Data for processing below:

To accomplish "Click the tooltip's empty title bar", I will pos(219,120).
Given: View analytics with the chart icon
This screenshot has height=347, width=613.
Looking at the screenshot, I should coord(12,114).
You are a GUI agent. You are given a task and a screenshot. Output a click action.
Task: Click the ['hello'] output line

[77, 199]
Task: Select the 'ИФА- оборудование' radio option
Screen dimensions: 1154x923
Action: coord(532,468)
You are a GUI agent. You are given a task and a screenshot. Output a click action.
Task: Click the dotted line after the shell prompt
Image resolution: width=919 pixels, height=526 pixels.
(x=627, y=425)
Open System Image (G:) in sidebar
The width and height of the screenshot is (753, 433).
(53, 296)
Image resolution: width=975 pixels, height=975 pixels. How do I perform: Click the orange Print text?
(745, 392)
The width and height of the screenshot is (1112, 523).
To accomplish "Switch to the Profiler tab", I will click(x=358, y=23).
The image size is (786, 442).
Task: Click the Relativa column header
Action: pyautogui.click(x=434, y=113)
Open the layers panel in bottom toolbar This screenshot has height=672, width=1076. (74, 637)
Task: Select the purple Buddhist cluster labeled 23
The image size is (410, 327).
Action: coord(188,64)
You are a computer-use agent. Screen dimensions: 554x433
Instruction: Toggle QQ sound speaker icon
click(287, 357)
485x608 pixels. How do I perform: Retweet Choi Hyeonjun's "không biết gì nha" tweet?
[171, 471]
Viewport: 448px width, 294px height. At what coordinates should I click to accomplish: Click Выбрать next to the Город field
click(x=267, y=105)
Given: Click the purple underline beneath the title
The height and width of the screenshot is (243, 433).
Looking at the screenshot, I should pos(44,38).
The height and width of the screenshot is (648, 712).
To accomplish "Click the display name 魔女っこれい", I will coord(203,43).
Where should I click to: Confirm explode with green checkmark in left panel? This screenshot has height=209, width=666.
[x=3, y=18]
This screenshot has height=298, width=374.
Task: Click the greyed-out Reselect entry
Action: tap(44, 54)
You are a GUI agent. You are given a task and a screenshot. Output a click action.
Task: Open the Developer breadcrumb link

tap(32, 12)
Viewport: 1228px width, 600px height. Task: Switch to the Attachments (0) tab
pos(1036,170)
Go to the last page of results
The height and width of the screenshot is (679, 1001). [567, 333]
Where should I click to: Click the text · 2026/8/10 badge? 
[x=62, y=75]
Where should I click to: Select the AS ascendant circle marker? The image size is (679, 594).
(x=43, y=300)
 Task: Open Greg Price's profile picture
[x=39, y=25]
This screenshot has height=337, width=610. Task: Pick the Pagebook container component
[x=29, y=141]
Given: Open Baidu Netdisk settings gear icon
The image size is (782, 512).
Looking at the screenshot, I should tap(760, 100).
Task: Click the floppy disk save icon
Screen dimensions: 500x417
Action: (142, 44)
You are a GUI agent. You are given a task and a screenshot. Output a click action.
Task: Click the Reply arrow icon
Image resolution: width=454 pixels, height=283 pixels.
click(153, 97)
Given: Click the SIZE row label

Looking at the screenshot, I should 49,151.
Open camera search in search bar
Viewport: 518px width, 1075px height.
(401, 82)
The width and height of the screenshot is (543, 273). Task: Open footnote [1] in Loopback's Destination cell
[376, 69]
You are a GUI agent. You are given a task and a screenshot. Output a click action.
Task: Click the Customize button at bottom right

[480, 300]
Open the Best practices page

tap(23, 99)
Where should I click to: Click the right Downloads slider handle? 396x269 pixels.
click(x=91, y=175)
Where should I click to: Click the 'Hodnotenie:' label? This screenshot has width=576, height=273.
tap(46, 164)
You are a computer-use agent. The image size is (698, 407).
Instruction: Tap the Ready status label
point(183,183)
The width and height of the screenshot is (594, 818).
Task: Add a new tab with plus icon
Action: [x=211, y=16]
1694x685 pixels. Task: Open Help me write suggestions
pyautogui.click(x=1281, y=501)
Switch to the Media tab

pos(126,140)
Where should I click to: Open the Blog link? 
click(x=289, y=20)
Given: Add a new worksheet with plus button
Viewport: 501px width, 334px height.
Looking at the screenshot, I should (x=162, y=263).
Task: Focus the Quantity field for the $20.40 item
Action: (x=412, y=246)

End of Data for processing.

# Task instructions:
Word for word, restate the lines of the listing above starting at the line with "Task: Click the floppy disk save icon" and ending at the line with "Given: Add a new worksheet with plus button", and nothing outside them.

# Output of the exercise:
Task: Click the floppy disk save icon
Screen dimensions: 500x417
Action: (142, 44)
You are a GUI agent. You are given a task and a screenshot. Output a click action.
Task: Click the Reply arrow icon
Image resolution: width=454 pixels, height=283 pixels.
click(153, 97)
Given: Click the SIZE row label

Looking at the screenshot, I should 49,151.
Open camera search in search bar
Viewport: 518px width, 1075px height.
(401, 82)
The width and height of the screenshot is (543, 273). Task: Open footnote [1] in Loopback's Destination cell
[376, 69]
You are a GUI agent. You are given a task and a screenshot. Output a click action.
Task: Click the Customize button at bottom right

[480, 300]
Open the Best practices page

tap(23, 99)
Where should I click to: Click the right Downloads slider handle? 396x269 pixels.
click(x=91, y=175)
Where should I click to: Click the 'Hodnotenie:' label? This screenshot has width=576, height=273.
tap(46, 164)
You are a computer-use agent. The image size is (698, 407).
Instruction: Tap the Ready status label
point(183,183)
The width and height of the screenshot is (594, 818).
Task: Add a new tab with plus icon
Action: [x=211, y=16]
1694x685 pixels. Task: Open Help me write suggestions
pyautogui.click(x=1281, y=501)
Switch to the Media tab

pos(126,140)
Where should I click to: Open the Blog link? 
click(x=289, y=20)
Given: Add a new worksheet with plus button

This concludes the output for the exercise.